Text shown –
------------------------------------

4.9 KiB
llms.txt Generator
Generate llms.txt documentation for GitHub repositories using DSPy.
What is llms.txt?
llms.txt is a proposed standard for providing structured, LLM-friendly documentation about a project. It typically includes:
- Project overview and purpose
- Key concepts and terminology
- Architecture and structure
- Usage examples
- Important files and directories
This tool uses DSPy (Declarative Self-improving Python) to automatically analyze GitHub repositories and generate comprehensive llms.txt documentation.
Installation
This project uses uv for dependency management. If you don't have it installed:
# Install uv
curl -LsSf https://astral.sh/uv/install.sh | sh
Then install the project dependencies:
uv sync
Configuration
You'll need two API keys:
- OpenAI API Key - Required for DSPy to use language models
- GitHub Access Token - Optional but recommended for higher rate limits
Option 1: Using .env file (Recommended)

------------------------------------

Data shown –

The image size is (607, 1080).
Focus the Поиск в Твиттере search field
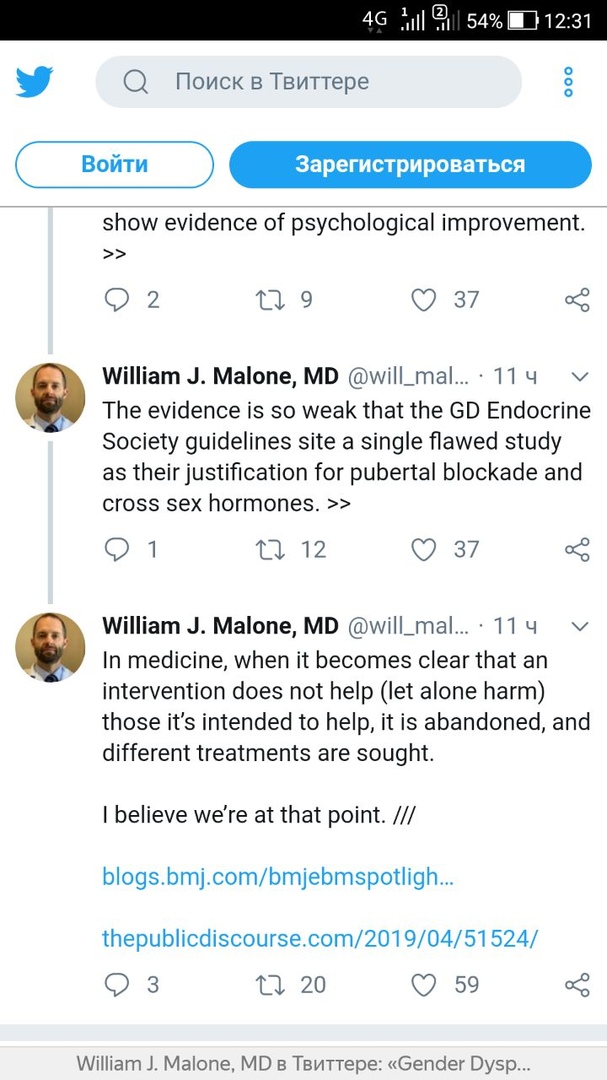(309, 82)

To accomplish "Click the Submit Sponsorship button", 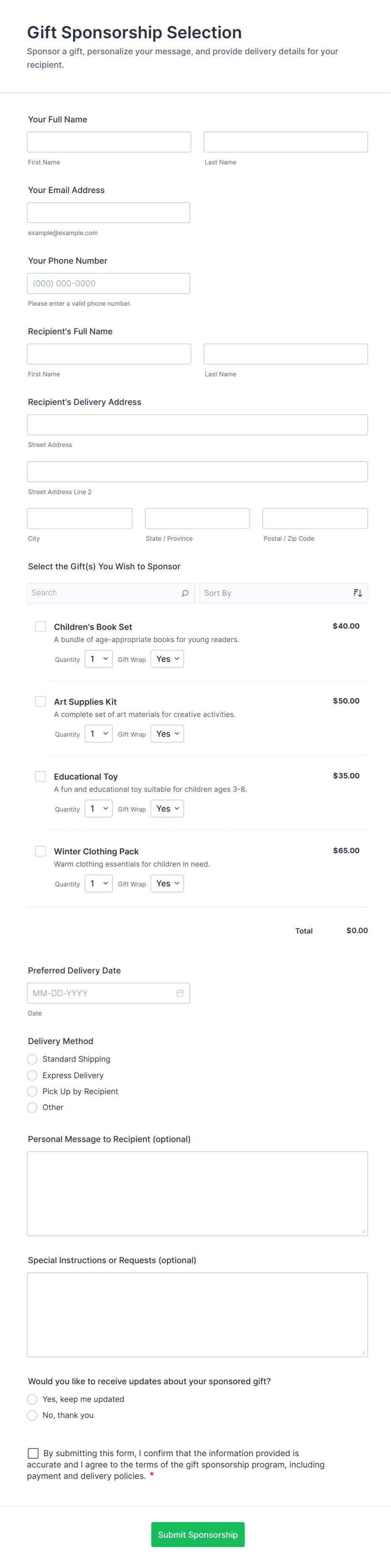I will click(x=197, y=1534).
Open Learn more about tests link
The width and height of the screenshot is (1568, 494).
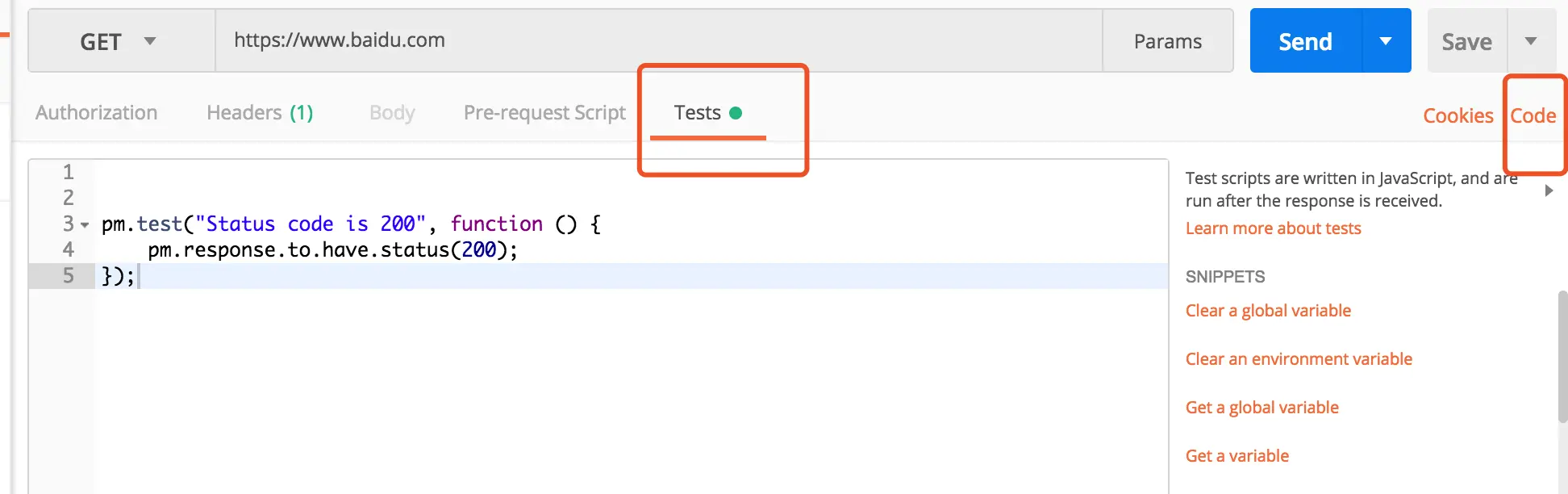1273,228
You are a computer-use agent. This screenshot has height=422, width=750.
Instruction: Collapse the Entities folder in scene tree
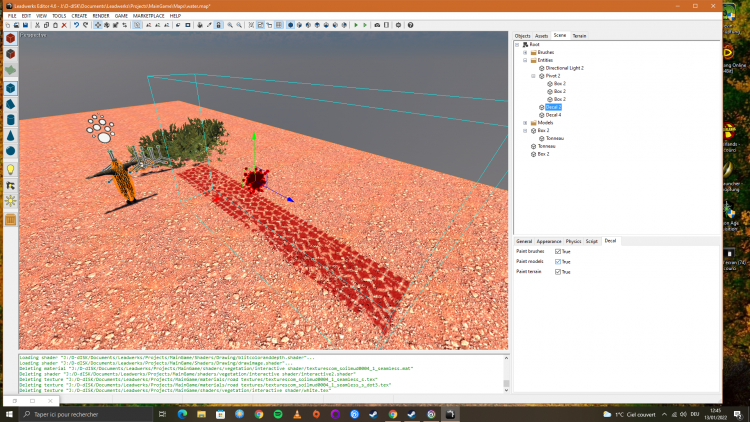(x=524, y=60)
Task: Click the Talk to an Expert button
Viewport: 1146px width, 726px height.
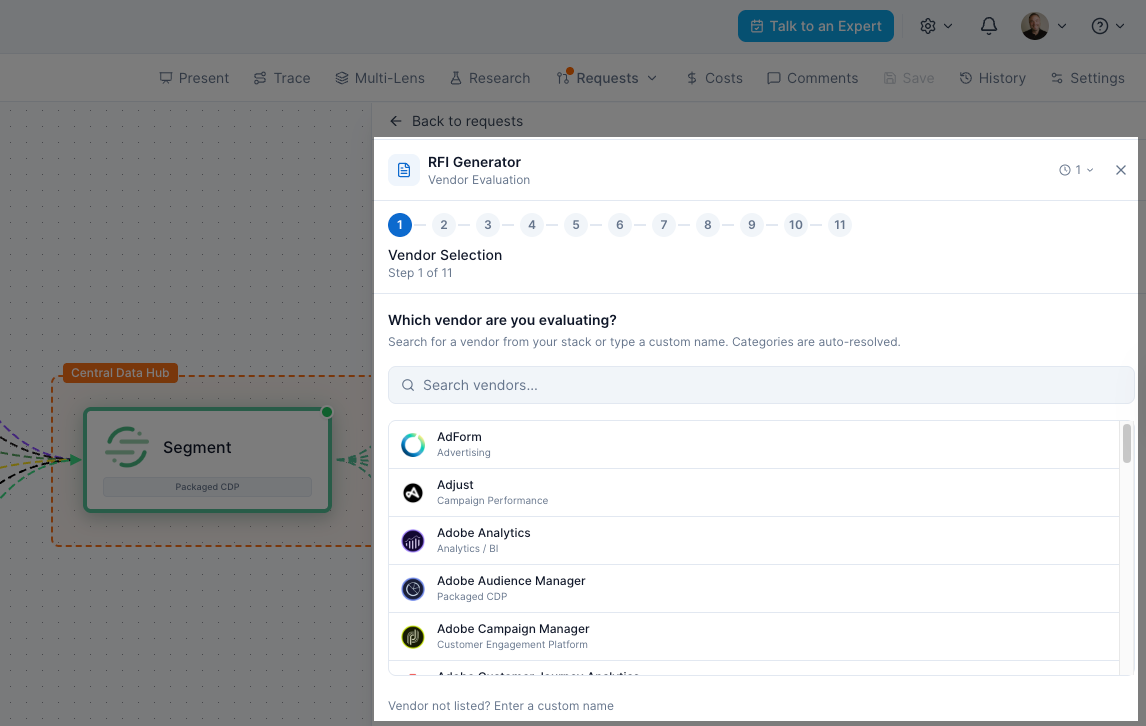Action: pyautogui.click(x=815, y=26)
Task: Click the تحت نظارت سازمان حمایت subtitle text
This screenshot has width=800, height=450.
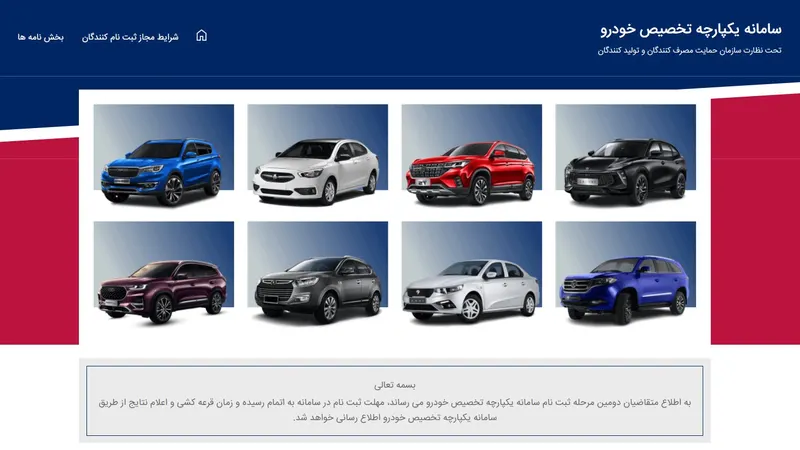Action: click(x=689, y=51)
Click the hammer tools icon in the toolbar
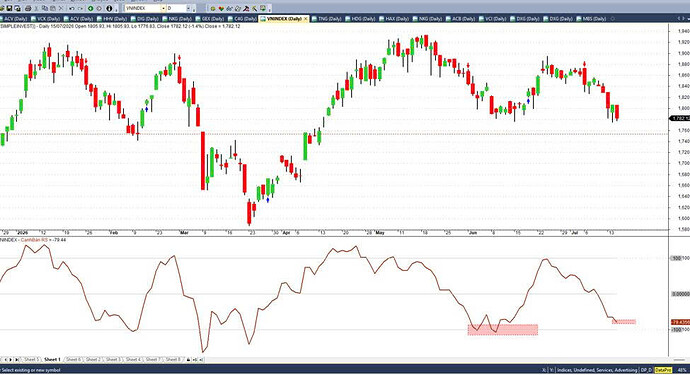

------------------------------------

Work request 1 –
Reproduce the part of the llms.txt generator page that opens with the words "What is llms.txt?" and closes with "comprehensive llms.txt documentation.".
Work request 2 –
Answer these questions from the llms.txt generator page:
(a) What does the project use for dependency management?
(b) What does DSPy stand for?
(c) Which API key is listed as required, and what is it needed for?
The material stands apart from the llms.txt generator page.

Result 1 –
What is llms.txt?
llms.txt is a proposed standard for providing structured, LLM-friendly documentation about a project. It typically includes:
- Project overview and purpose
- Key concepts and terminology
- Architecture and structure
- Usage examples
- Important files and directories
This tool uses DSPy (Declarative Self-improving Python) to automatically analyze GitHub repositories and generate comprehensive llms.txt documentation.

Result 2 –
(a) uv
(b) Declarative Self-improving Python
(c) The OpenAI API Key, which DSPy needs to use language models.